> [Brief]
Can you condense the paragraph of the Seán Ryan biography that begins "Ryan was born at Nenagh" into a short list of its main facts?

= Seán Ryan (fiddler) =

Irish master fiddler and whistler

Seán Ryan (1919–1985) was a famous Irish master fiddler and whistler.

Ryan was born at Nenagh, County Tipperary, Ireland. He won the Oireachtas in 1954, the Senior All Ireland Fiddle Championship in 1955 and 1956, and the All Ireland Duet Championship title with P.J. Moloney in 1956. Ryan had 3 sisters and 6 brothers. His 3 sisters and 5 of his brothers have also died. Ryan came up from Nenagh to Garryhinch, Portarlington where he stayed with his grandmother, and it was while he was living with his grandmother that he met his first wife Anna Dunne. The couple got married in November 1945 and settled in Cloneyhurke. They had 7 children and 5 out of the 7 live around the Cloneyhurke area to date. Ryan composed some music in Cloneyhurke. Ryan's home in Cloneyhurke became a talking point with the locals as many famous musicians; e.g. Barney Mc Kenna, Joe Burke came to their home to play music with Ryan. Ryan's wife Anna died in March 1957. Ryan married his second wife Kathleen in 1966, and they settled in Rosenallis, and they had 3 children. He composed most of his tunes here.

(Some items)
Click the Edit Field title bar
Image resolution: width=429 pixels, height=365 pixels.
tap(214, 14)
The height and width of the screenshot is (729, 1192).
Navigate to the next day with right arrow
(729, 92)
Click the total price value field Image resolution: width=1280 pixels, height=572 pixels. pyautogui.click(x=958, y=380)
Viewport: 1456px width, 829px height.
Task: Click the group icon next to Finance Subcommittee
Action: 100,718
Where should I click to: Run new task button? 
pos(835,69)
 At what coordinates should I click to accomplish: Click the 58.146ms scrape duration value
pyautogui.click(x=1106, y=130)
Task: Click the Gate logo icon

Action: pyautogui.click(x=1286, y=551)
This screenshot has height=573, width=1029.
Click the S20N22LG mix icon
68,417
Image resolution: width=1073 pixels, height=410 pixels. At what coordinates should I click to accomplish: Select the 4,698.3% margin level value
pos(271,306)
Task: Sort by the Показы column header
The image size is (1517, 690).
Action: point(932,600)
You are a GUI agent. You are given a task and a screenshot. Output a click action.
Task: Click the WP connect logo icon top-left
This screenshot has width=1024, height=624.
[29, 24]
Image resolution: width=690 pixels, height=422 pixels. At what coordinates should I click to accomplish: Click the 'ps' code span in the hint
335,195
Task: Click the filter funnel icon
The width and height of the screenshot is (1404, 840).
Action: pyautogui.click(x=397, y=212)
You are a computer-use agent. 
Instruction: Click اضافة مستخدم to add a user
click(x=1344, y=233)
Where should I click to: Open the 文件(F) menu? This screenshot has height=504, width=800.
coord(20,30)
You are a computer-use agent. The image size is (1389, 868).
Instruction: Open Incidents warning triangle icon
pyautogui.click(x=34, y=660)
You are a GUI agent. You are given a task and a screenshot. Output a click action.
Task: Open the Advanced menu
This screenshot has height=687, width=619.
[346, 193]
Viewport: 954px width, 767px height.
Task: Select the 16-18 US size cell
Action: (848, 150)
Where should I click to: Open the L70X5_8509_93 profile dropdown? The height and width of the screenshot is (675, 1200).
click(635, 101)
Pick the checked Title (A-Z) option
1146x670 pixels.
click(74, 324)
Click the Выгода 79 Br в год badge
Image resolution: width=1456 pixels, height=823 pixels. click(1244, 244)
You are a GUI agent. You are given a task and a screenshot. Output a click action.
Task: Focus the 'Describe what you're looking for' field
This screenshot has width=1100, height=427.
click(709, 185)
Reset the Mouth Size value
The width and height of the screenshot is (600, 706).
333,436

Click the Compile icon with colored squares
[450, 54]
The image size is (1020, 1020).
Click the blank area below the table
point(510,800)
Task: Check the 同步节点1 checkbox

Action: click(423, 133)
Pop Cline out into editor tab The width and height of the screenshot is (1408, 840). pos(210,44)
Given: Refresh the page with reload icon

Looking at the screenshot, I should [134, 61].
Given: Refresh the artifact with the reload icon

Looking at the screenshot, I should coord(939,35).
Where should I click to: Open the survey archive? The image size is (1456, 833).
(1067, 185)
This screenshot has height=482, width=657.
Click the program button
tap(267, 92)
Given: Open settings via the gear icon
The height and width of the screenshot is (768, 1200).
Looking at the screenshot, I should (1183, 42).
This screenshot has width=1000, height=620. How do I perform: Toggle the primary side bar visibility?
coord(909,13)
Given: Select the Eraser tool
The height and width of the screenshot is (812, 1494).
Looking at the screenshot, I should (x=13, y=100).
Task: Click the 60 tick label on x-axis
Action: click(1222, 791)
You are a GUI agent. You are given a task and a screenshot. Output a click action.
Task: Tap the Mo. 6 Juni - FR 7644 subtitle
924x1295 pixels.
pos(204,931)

> [Answer to the exercise]
- Born at Nenagh, County Tipperary, Ireland
- Won the Oireachtas in 1954, the Senior All Ireland Fiddle Championship in 1955 and 1956, and the All Ireland Duet Championship with P.J. Moloney in 1956
- Had 3 sisters and 6 brothers; the sisters and 5 of the brothers have died
- Lived with his grandmother in Garryhinch, Portarlington, where he met his first wife, Anna Dunne
- Married Anna in November 1945 and settled in Cloneyhurke, where they had 7 children; 5 of them still live in the area
- Composed some music in Cloneyhurke, where famous musicians such as Barney Mc Kenna and Joe Burke came to play with him
- Anna died in March 1957
- Married his second wife, Kathleen, in 1966; they settled in Rosenallis and had 3 children
- Composed most of his tunes in Rosenallis